[Rd] Enhanced version of plot.lm()

Thu Apr 28 02:54:18 CEST 2005

On 28 Apr 2005, at 1:30 AM, Martin Maechler wrote:

>>>>>> "PD" == Peter Dalgaard <p.dalgaard at biostat.ku.dk>
>>>>>>     on 27 Apr 2005 16:54:02 +0200 writes:
>
>     PD> Martin Maechler <maechler at stat.math.ethz.ch> writes:
>>> I'm about to commit the current proposal(s) to R-devel,
>>> **INCLUDING** changing the default from
>>> 'which = 1:4' to 'which = c(1:3,5)
>>>
>>> and ellicit feedback starting from there.
>>>
>>> One thing I think I would like is to use color for the Cook's
>>> contours in the new 4th plot.
>
>     PD> Hmm. First try running example(plot.lm) with the modified 
> function and
>     PD> tell me which observation has the largest Cook's D. With the 
> suggested
>     PD> new 4th plot it is very hard to tell whether obs #49 is 
> potentially or
>     PD> actually influential.
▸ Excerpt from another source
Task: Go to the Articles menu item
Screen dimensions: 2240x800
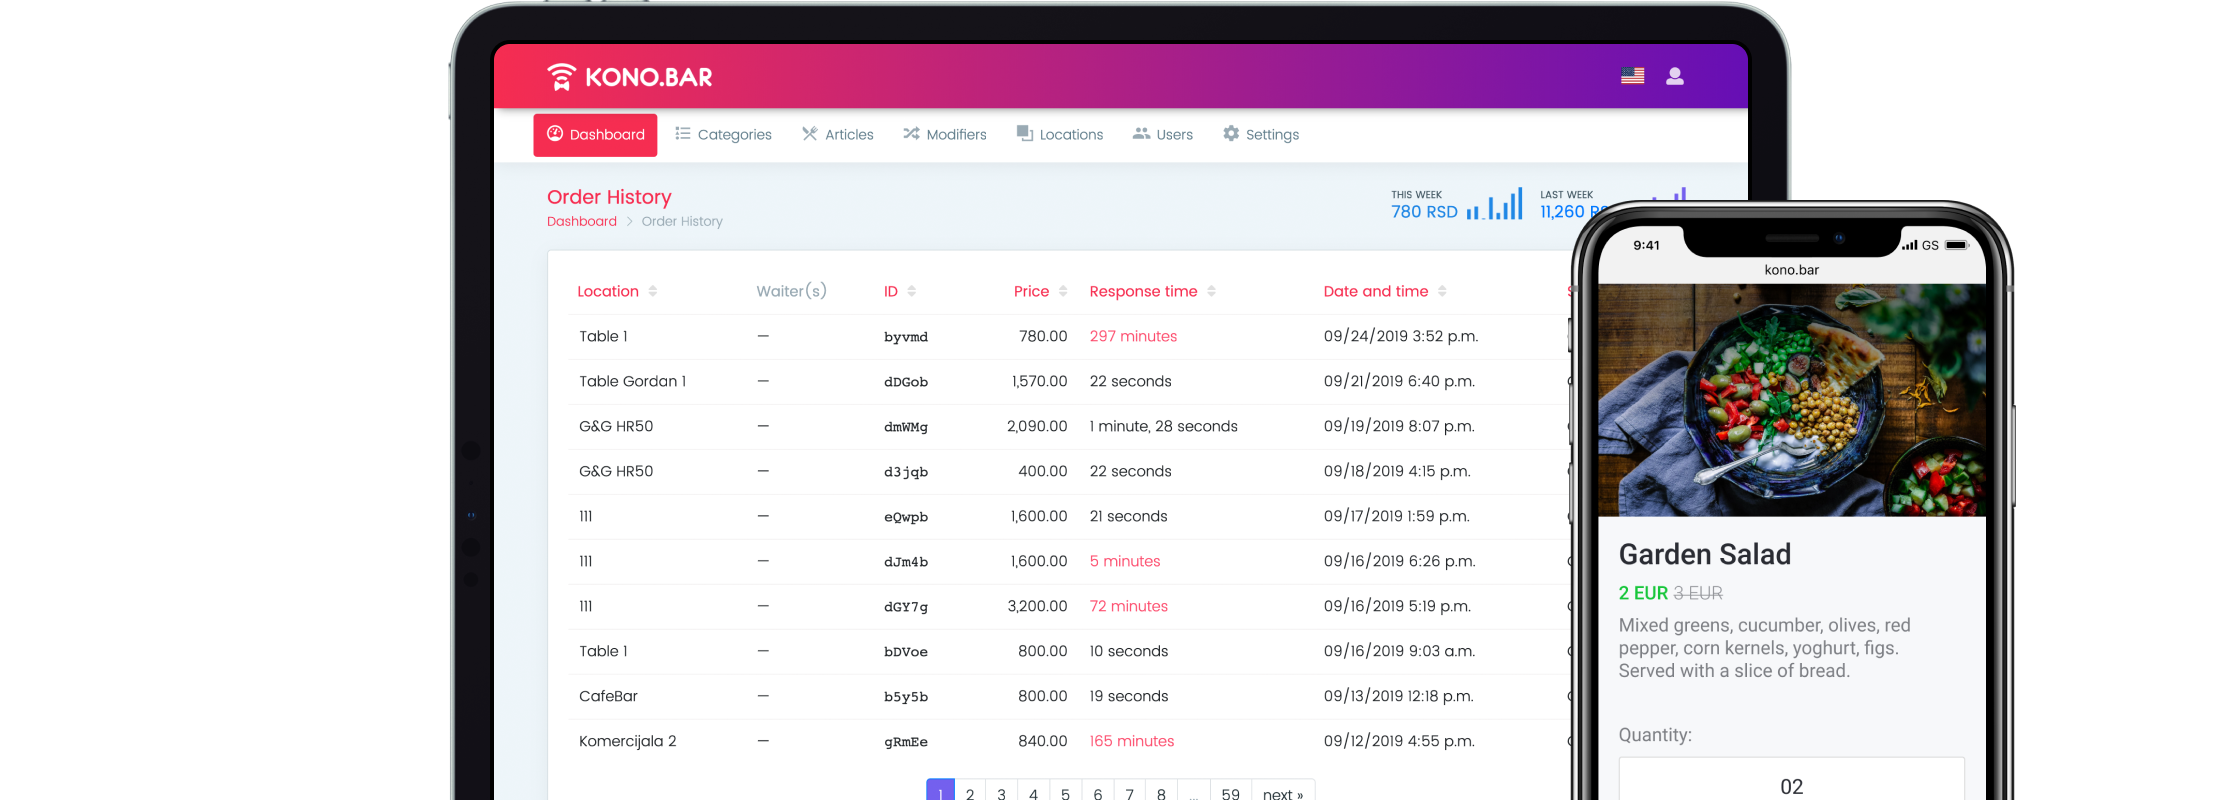Action: click(838, 135)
Plots #1 and #3 are very close to 
> conveying the
>     PD> same information though...
>
> I shouldn't be teaching here, and I know that I'm getting into fighted
> territory (regression diagnostics; robustness; "The" Truth, etc,etc)
> but I believe there is no unique way to define "actually influential"
> (hence I don't believe that it's extremely useful to know
> exactly which Cook's D is largest).
>
> Partly because there are many statistics that can be derived from a
> multiple regression fit all of which are influenced in some way.
> AFAIK, all observation-influence measures g(i) are functions of
> (r_i, h_{ii}) and the latter are the quantities that "regression
> users" should really know {without consulting a text book} and
> that are generalizable {e.g. to "linear smoothers" such as
> gam()s (for "non-estimated" smoothing parameter)}.
>
> Martin

I agree with Martin.  I like the idea of using color (red?) for
the new Cook's contours.  People who want (fairly) precise
comparisons of the Cook's statistics can still use the present
plot #4, perhaps as a follow-up to the new plot #5.
It would be possible to label the Cookwise most extreme
points with the actual values (to perhaps 2sig figures, i.e.,
labeling on both sides of such points), but this would add
what I consider is unnecessary clutter to the graph.

John.

John Maindonald             email: john.maindonald at anu.edu.au
phone : +61 2 (6125)3473    fax  : +61 2(6125)5549
Centre for Bioinformation Science, Room 1194,
John Dedman Mathematical Sciences Building (Building 27)
Australian National University, Canberra ACT 0200.